Continue the article below about Elizabeth Warren's plan to break up big tech companies and the antitrust push of the early 1900s, starting right after its last sentence.

+++ Reading passage

Elizabeth Warren Recommends Big Tech Break-Up

looking back at trustbusters in the early 1900s

By Jonny Lupsha, Wondrium Staff Writer

In an interview with NPR on Friday, March 15, Massachusetts Senator Elizabeth Warren reiterated her plans to break up big tech companies like Facebook, Amazon, and Google. She expressed concerns over Amazon retaining consumer and seller information for purposes of cornering those markets itself, which she called unfair. She’s in historic company.

In the early 20th century, the seemingly unlimited power of the oil and railroad industries led to the Progressive Era and ushered in business reform and landmark antitrust laws. Presidents Teddy Roosevelt, Howard Taft, and Woodrow Wilson faced a complex problem of balancing public and private interests in order to prevent monopolies from dominating the market. How did antitrust sentiment gain momentum 100 years ago, setting the stage for modern-day “trust busters” like Senators Elizabeth Warren and Bernie Sanders?

++++++
+++ Data extract

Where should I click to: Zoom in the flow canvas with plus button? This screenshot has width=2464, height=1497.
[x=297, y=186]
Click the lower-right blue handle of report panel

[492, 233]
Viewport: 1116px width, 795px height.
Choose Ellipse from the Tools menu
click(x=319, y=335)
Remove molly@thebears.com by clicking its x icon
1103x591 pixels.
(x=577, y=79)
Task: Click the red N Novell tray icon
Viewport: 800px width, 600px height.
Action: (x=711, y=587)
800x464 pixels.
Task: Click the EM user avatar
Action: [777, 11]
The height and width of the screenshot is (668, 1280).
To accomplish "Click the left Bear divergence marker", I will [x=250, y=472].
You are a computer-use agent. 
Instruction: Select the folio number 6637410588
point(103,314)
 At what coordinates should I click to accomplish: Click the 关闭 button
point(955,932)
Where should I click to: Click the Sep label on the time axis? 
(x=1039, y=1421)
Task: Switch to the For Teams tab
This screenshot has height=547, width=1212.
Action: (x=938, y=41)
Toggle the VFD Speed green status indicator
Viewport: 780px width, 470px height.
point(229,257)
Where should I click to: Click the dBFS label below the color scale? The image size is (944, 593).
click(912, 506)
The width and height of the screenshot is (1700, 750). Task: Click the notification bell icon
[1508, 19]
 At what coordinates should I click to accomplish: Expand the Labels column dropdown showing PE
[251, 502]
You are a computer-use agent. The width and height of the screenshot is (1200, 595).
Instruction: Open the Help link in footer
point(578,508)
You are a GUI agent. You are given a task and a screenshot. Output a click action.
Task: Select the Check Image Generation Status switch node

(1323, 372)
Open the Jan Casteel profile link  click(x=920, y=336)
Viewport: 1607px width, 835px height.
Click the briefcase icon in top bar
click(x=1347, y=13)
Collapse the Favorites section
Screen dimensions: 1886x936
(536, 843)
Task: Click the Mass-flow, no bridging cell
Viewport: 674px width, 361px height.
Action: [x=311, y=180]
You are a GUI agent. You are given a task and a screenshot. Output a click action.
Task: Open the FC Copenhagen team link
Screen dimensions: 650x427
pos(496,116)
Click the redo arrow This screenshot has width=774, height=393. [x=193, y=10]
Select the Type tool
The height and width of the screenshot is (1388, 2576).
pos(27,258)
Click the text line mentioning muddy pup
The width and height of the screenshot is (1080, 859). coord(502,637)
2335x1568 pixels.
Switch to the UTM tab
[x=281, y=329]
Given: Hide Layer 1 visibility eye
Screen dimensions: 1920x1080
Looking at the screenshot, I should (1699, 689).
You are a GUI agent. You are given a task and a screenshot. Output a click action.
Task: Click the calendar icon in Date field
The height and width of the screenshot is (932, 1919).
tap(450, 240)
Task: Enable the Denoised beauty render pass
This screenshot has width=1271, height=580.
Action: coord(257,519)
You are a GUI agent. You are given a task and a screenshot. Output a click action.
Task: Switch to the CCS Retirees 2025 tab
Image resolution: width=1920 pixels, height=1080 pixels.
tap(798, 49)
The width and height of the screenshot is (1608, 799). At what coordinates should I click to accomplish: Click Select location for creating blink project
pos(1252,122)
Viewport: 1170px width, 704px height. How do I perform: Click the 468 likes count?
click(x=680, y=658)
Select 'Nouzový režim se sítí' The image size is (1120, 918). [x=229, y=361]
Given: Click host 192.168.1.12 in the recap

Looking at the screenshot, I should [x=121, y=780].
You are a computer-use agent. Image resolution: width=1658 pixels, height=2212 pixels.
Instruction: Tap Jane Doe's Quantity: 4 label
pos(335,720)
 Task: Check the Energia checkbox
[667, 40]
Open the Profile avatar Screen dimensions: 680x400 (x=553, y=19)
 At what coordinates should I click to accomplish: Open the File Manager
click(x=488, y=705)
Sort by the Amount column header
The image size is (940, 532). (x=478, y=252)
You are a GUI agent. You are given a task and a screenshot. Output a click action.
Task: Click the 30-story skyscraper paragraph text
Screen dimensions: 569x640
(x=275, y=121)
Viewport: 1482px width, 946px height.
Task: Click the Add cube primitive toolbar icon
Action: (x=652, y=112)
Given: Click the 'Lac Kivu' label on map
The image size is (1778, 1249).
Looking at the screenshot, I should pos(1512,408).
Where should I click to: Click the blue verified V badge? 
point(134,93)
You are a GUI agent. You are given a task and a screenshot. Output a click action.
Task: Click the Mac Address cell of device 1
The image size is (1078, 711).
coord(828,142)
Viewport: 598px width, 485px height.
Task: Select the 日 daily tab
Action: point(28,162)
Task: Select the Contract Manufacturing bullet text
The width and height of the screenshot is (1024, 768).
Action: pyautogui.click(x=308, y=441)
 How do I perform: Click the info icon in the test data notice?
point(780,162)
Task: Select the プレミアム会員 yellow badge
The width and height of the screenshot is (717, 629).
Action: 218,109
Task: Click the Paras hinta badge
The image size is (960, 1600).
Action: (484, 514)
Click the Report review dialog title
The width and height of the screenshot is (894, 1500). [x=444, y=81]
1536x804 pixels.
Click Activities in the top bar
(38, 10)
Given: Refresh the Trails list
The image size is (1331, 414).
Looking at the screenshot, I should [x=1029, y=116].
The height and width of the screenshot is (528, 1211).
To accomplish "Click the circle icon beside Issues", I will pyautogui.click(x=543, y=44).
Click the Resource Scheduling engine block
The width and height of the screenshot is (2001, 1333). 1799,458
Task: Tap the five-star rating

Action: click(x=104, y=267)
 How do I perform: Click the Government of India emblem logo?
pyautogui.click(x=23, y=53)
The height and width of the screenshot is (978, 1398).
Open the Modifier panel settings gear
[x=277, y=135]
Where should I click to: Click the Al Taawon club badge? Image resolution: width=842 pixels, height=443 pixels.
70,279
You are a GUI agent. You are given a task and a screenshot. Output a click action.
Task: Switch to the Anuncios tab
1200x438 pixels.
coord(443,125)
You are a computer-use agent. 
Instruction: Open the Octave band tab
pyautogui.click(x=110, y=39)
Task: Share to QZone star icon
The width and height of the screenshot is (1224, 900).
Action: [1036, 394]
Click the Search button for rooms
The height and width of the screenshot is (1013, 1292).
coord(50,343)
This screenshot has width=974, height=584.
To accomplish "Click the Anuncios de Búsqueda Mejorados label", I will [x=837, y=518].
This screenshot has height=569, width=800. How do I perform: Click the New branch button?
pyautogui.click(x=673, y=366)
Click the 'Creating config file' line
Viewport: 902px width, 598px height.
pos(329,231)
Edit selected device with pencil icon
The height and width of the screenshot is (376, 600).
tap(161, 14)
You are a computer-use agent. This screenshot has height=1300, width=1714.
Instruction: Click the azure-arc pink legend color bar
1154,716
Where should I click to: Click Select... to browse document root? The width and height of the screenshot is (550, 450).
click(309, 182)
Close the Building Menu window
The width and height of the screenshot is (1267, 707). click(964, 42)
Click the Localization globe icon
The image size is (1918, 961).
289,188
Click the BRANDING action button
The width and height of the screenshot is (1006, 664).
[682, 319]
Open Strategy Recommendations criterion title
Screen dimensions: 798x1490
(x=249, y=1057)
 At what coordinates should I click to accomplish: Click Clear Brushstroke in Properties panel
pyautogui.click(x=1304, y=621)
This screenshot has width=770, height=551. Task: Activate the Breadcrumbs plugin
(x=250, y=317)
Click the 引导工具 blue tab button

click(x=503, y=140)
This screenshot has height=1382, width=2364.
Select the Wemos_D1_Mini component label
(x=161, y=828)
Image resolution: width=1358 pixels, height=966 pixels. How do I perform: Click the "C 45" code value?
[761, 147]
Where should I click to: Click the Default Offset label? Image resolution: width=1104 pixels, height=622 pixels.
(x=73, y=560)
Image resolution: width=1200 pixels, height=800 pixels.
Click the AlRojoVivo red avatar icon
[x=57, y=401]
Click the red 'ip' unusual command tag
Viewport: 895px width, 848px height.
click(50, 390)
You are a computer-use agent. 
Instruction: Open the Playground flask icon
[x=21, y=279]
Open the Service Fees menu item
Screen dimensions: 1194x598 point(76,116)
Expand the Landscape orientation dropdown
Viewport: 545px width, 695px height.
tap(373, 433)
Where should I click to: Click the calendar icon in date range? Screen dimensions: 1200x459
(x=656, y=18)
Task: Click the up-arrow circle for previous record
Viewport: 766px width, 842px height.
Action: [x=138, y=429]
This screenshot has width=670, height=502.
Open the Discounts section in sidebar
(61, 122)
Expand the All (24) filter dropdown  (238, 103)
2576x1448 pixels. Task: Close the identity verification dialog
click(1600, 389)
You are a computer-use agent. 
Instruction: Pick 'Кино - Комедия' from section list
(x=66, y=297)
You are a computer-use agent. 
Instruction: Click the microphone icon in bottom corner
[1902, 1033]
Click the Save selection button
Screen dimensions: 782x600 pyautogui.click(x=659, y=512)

++++++

» **Output for this exercise**
Elizabeth Wareen and Traits of the Progressive Movement

As the famous oil tycoon John D. Rockefeller exerted his influence in politics—especially over states in which his company Standard Oil operated—the public took notice. “In November 1902, the reform-oriented McClure’s Magazine ran the first part in a series of exposé articles by the journalist Ida Tarbell on the underhanded and often illegal tactics employed by Rockefeller to build his oil empire,” said Dr. Edward T. O’Donnell, Associate Professor of History at College of the Holy Cross in Worcester, MA. “The History of the Standard Oil Company became a sensation that left the industrial titan battered and bruised at the hands of an indomitable woman reporter.”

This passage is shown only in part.